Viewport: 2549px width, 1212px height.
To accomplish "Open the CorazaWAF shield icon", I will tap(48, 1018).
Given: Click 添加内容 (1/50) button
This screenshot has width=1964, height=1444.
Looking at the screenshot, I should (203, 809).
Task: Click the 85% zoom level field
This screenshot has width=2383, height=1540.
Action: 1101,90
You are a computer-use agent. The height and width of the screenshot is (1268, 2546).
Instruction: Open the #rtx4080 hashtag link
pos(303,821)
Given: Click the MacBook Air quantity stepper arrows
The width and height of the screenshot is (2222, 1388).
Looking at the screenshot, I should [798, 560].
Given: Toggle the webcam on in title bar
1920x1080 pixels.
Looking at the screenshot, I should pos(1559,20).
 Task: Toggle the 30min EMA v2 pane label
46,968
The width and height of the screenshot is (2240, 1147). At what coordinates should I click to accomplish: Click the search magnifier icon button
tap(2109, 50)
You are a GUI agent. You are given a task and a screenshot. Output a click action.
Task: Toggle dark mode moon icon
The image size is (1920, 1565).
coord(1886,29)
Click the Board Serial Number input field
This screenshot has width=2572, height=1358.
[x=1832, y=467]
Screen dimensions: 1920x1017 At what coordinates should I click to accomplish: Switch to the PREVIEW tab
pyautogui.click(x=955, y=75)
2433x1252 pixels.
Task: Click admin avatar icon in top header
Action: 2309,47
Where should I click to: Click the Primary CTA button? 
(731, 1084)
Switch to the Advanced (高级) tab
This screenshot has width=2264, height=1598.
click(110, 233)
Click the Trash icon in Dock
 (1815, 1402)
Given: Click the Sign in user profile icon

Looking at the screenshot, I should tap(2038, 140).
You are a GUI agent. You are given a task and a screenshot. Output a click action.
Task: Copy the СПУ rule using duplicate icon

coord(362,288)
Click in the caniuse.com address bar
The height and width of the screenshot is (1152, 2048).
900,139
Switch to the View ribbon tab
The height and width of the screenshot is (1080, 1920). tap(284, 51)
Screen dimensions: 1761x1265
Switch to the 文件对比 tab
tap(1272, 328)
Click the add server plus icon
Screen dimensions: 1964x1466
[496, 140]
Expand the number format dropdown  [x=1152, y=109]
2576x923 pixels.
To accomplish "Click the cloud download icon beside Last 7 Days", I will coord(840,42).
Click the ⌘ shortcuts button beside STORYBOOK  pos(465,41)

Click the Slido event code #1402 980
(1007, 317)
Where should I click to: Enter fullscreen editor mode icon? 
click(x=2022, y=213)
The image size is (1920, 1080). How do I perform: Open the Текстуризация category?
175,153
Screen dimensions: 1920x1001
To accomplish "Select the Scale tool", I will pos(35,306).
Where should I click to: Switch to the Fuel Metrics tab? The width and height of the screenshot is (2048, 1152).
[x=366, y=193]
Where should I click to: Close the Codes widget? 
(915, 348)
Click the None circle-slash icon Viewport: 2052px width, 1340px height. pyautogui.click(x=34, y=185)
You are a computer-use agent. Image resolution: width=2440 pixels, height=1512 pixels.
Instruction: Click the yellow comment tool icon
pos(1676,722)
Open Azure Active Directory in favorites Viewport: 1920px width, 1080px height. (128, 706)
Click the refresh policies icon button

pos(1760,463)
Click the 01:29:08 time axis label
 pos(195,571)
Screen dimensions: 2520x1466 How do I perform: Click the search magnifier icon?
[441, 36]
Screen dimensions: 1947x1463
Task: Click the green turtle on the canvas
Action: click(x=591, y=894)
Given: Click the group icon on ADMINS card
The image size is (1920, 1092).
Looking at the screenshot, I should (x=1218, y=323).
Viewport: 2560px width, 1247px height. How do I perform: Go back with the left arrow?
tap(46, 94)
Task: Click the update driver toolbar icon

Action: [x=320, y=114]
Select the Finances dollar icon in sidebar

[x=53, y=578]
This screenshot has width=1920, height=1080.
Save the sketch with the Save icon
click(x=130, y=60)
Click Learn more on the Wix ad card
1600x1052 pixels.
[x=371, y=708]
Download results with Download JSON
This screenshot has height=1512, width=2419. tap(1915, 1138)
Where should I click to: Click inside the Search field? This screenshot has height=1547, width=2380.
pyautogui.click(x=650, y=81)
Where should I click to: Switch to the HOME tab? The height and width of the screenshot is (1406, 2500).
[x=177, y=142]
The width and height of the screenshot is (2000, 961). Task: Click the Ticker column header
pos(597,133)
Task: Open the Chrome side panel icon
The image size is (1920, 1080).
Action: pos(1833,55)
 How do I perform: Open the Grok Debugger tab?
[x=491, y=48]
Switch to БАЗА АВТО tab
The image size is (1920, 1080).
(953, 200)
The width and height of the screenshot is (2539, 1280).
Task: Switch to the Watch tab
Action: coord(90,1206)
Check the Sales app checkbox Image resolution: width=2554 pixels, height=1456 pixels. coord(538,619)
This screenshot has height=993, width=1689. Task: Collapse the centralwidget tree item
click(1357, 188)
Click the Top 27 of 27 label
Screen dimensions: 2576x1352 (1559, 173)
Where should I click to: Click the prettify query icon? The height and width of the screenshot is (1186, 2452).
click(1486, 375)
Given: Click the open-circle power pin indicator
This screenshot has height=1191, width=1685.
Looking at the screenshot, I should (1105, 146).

#### Your objective:
Each line of the data that includes "will" should be copied.

#### Exercise response:
To accomplish "Open the CorazaWAF shield icon", I will tap(48, 1018).
To accomplish "Click the cloud download icon beside Last 7 Days", I will coord(840,42).
To accomplish "Select the Scale tool", I will pos(35,306).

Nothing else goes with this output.